見渡す限り荒れ果てた地平線。空に浮かぶ雲は自由に流れているようでその色は重々しい鉛色。吹く風は乾いていて、硝煙の香りを纏っており、目を覆いたくなるほどの砂埃を立ち昇らせている。唯一の救いと言えば日は傾き、暁の空のおかげで荒野にしては気温が落ち着いていた。
荒野の果てには一人の男が両手に短剣を握り立っていた。
男は振り返らず静かに呟く。
「この生き方に意味はない」
――どうして?
誰かが問うた。
「誰も求めていなかったからだ。求めたのは私だけ。自己満足、エゴでしかなかった」
――本当に?
「ああ。私はただ正義のヒーローになりたかったんだ」
男は寂しげな表情を浮かべて双剣を地に刺す。
「君は何かに憧れたことはあるか?」
――ある。
「私はその憧れを実現するためにこれだけの犠牲を払った。しかし、手にしたのは虚しさだけだった」
男を中心に広がる荒野にはありとあらゆる武器が散乱していた。それでも男はまだ足りないとばかりに、犠牲にしてしまったものたちへの手向けのために武器を作り続けた。空いた手に光が灯るや新たな剣が生成され地面に深々と突き刺す。地面から伝わった衝撃のせいかあるものは砕け、あるものは黄金の輝きを放つもその光には綻びが生じていた。
「問おう。君はそれでも歩み続けられるのか」
男は新たな剣を作り出し、問うてくる人物に突きつける。
問い掛けた者は答えようと口を開けるが声が出ない。どんどん男との距離が離れ、いつしか豆粒のように小さくなっていた。そして、最後に広がったのは全て暗黒に侵された世界だった。
その瞬間、全身に鳥肌が立った。世界を侵した暗黒が身体を浸食し始めたのだ。すぐさま踵を返して逃げようとするが、暗黒が速いのかそれとも吸い寄せられているのか、全く距離が開かない。
このままでは呑まれてしまう。
そう思った時、目の前に一筋の光が差した。それはとても暖かく、優しく包み込んでくれるような声が聞こえた。
誰かが呼んでいる。
誰かを呼んでいる。
「……と、く……あ……と……くん!」
――誰だ? 誰が俺を呼んでいるんだ。
「綾斗くん! 戻って来なさい!」
☆☆☆☆☆☆
その昔強大な魔力を持った魔法使いがいた。

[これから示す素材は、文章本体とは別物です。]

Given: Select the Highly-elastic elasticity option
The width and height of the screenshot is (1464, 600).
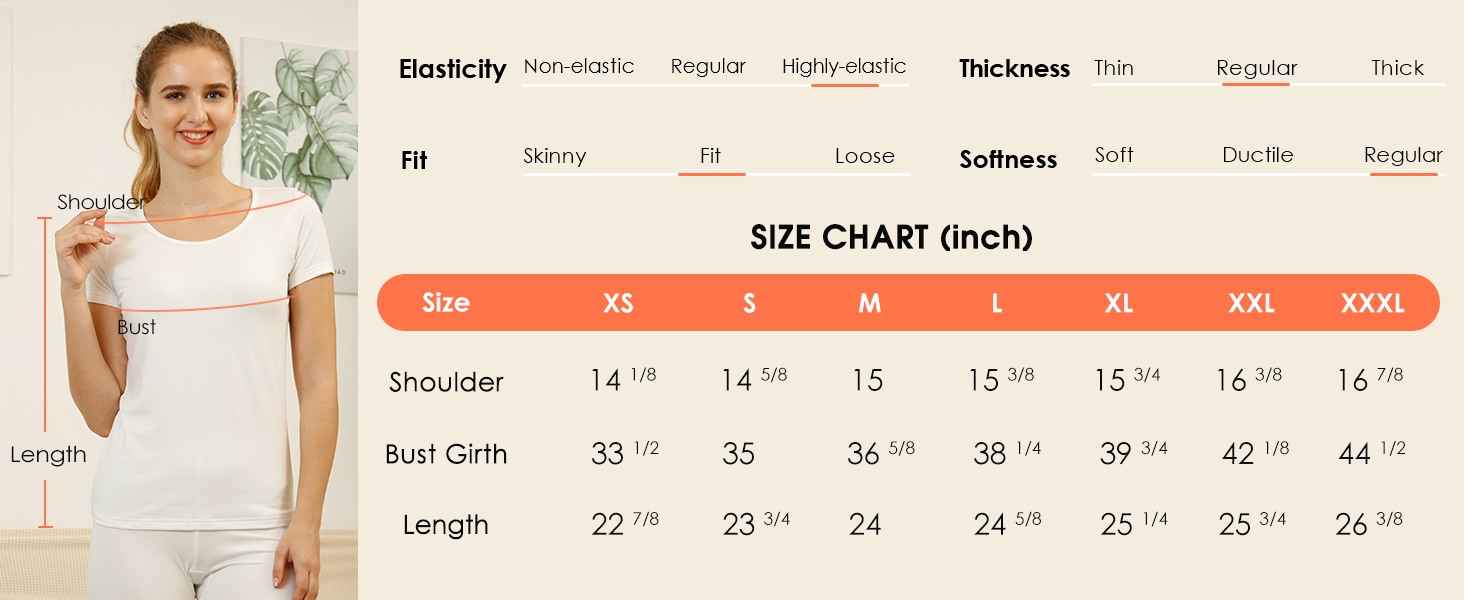Looking at the screenshot, I should click(844, 67).
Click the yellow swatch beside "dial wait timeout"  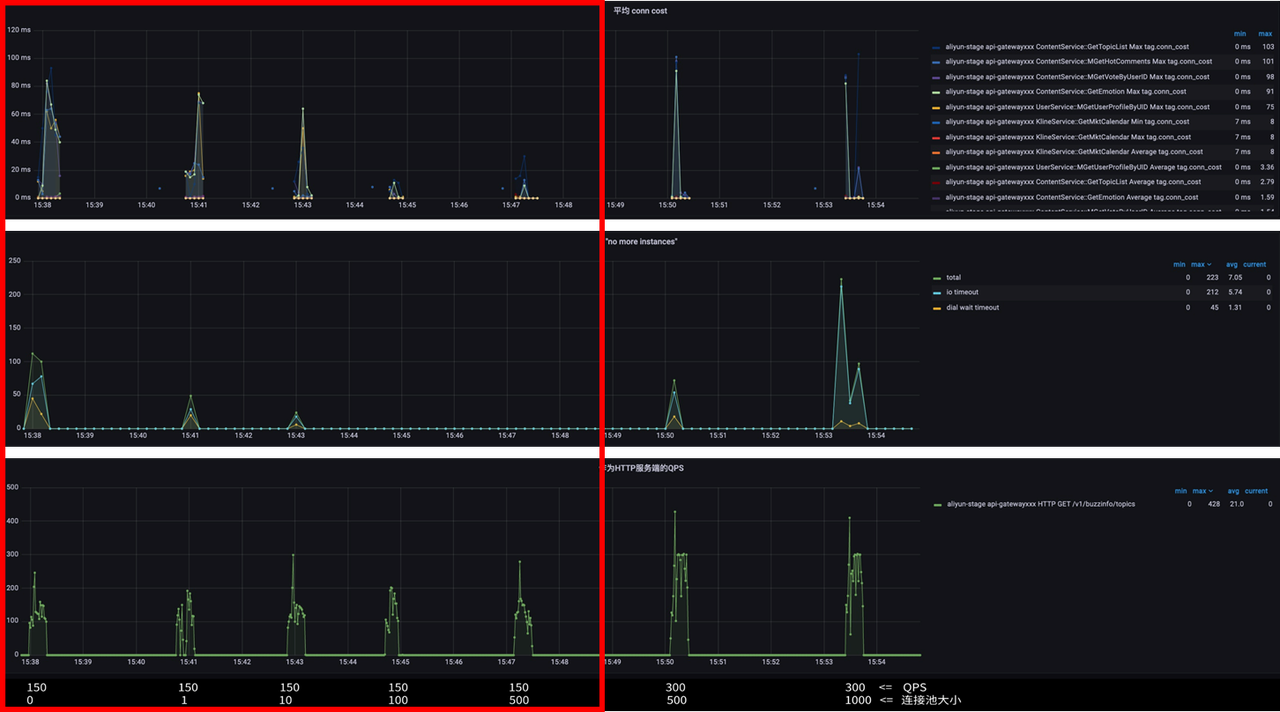coord(936,308)
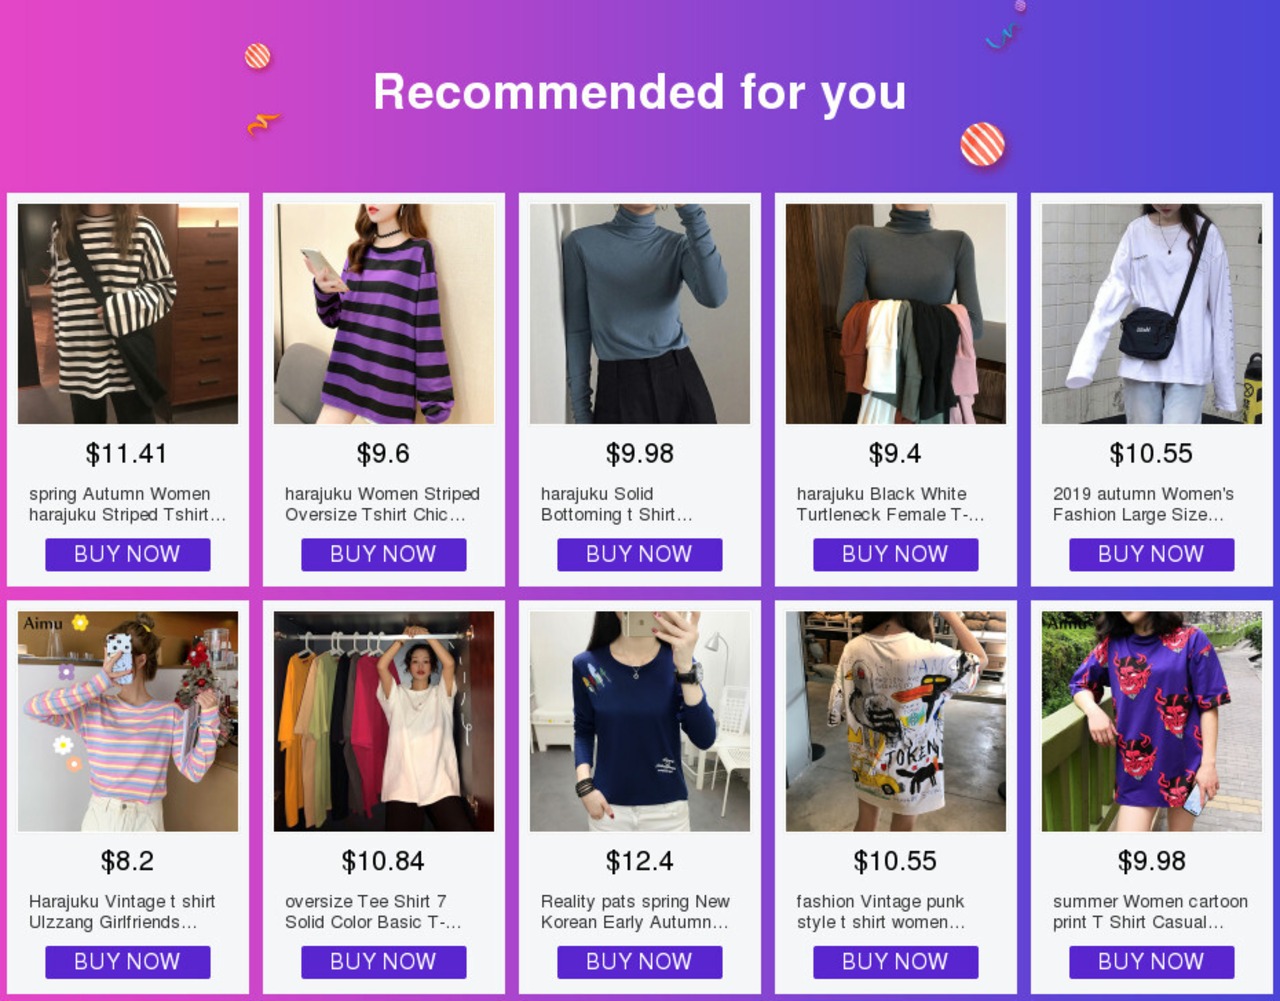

彼はあらゆる魔法を生み出し、またあらゆる災害、天変地異から人々を守ってきた。しかし、そんな彼も元は人間。当然死期も迫ってくる。そのため死して尚、人間を守ることが出来るように強力な魔導具を作り出した。だが、その魔導具はあまりにも危険で且つ最高峰の魔法が込められた物であった。作り出した魔法使いでさえ、自分以外に扱える者が存在しないと判断し封印することにしたのだ。
魔導具の名はタロット。現代で知られているタロットカードの原点たるものである。そのカードたちには独自の意思があり、姿と魔法を魔法使いに与えられた。
そして、魔法使いは死に際にあることを言い残した。
「タロットカードの封印はいずれ破れる。その時、この世に災いが訪れるであろう」
その言葉は奇しくも現実となった。
最初の犠牲者は、魔法とは一切関わりのない谷坂という一般家庭である。両親は息子と娘を残して他界し、息子である谷坂綾斗は心臓を失い、代わりにタロットをその身に宿すこととなった。
これは夢を追い、追い求めた者たちの物語である。